The teenager and I were driving around doing errands today and out of the blue he said to me, “You know what I think is the worst job in the world? Tour Guide.”
I was absolutely dumbstruck. “Tour Guide? Is the worst? Not Garbage Man?”
“Garbage Man?” he said. “You get to ride around hanging off a truck!”
I don’t care if my kid thinks sanitation work is cool, but I took it as a personal affront that he thinks so little of Tour Guides. “What’s so bad about them?” I asked.
“They just talk and talk and no one cares about what they have to say. They just try to come off sounding like a big smarty-pants.”

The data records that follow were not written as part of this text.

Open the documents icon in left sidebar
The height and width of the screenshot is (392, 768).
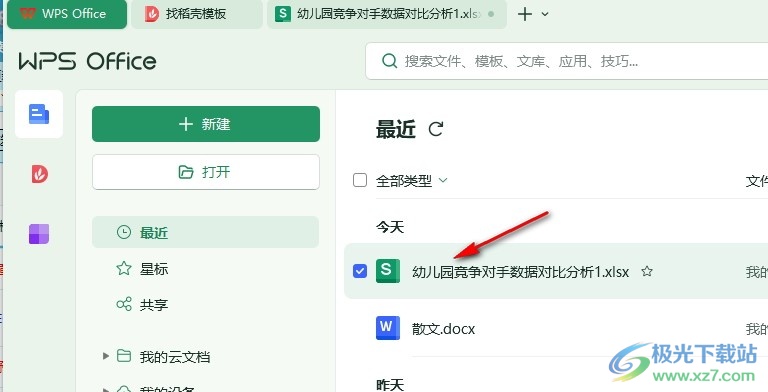(39, 114)
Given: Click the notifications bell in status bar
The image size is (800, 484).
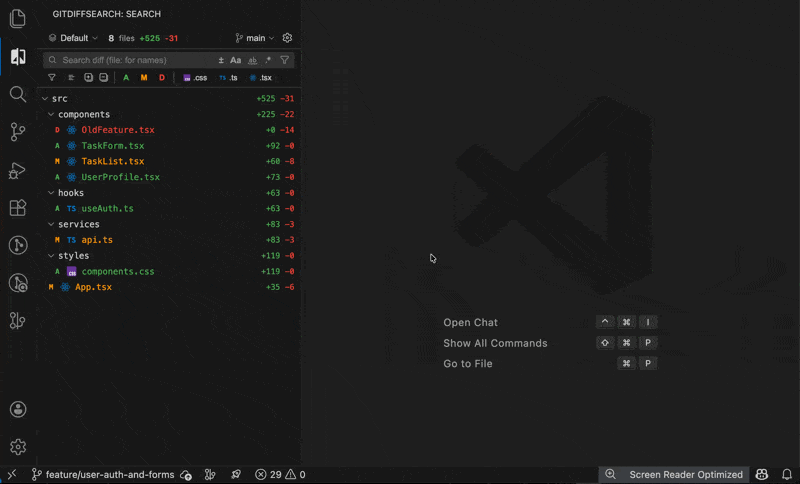Looking at the screenshot, I should point(787,475).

Aside from being a professional doubles player, Tour Guide is my dream job. It’s the one thing I volunteer for regularly for the PTA – taking prospective parents on a tour of the elementary school. We have a complex magnet school system in our district, so giving a tour requires a lot of explaining. It’s taken me years, but I’ve nearly perfected the art of walking and talking at the same time; sometimes I can even walk and talk and field questions. The whole operation is not as easy as it looks and I take a kind of sick pride in it. I’ll be blunt: It’s one of my favorite things in the world to do.
Just the other day, I toured a woman and her son and when we got to the Science Lab she stopped in front of a display of small posters that seemed to have been created by the CDC. “Those are up there because the Science teacher offers a class on Infectious Diseases,” I explained. (I was standing still at the time, but she was still impressed.)

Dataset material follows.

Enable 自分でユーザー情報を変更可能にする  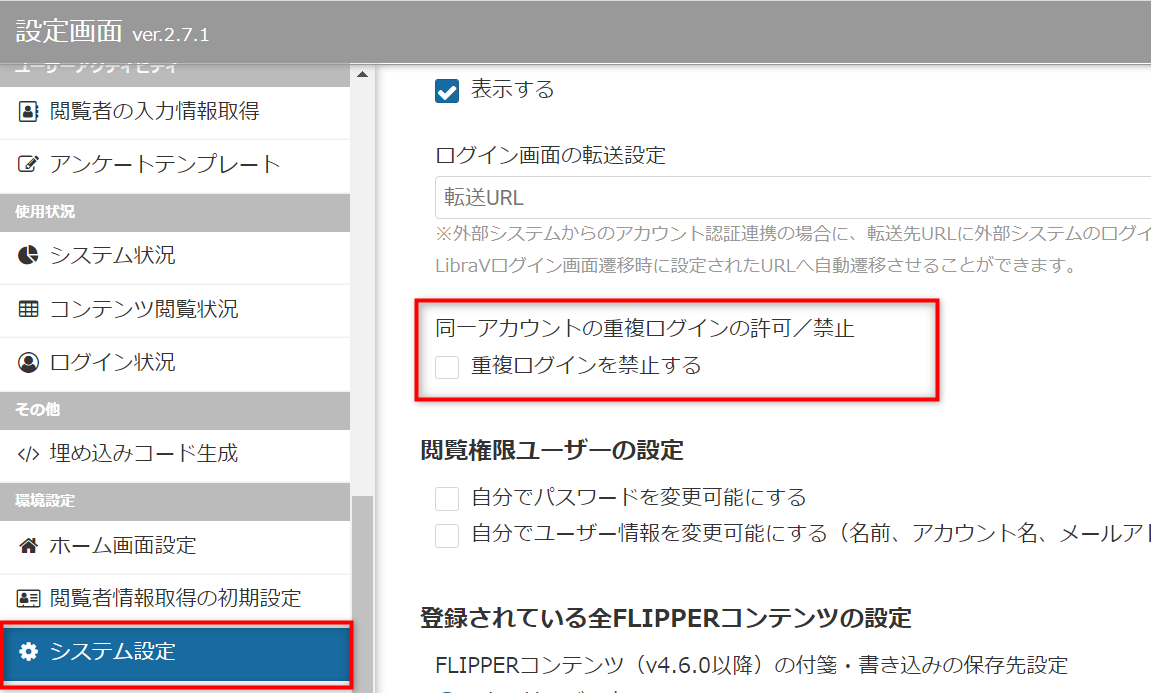tap(446, 535)
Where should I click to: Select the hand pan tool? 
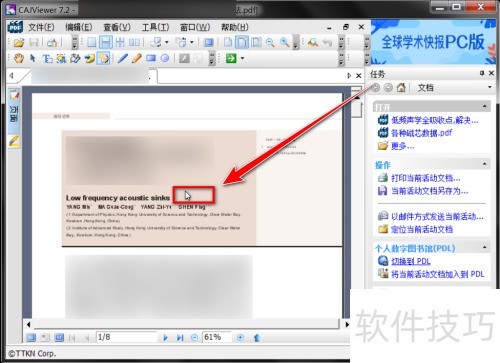[x=19, y=58]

“I’m an epidemiologist,” she confided.
“Oh my God!” I blurted. “I’m a germaphobe!”
I don’t think she really understood at that moment that even more than giving tours, would I love to add her to my arsenal of personal resources – people that I can call upon to talk me off the ledge during a Swine Flu media melee or when a note comes home from camp that a child has just contracted viral meningitis.
As my son and I drove, I quickly I replayed my entire hour-long interaction with her, trying to see it through my son’s eyes – trying to assess whether I was just being an ambulating know-it-all. I know I certainly turned on the charm full blast when she told me her profession; did that make me come off better, or worse?
I took a stand with my son and defended myself. “I give school tours and I think people are really interested in what I have to say.”
He raised his eyebrows and nodded his head. Not so much in agreement. More like the way you’d react to a three-year-old talking about her invisible friend. He all but patted me on the head; a pat that would have said, “Poor delusional you.”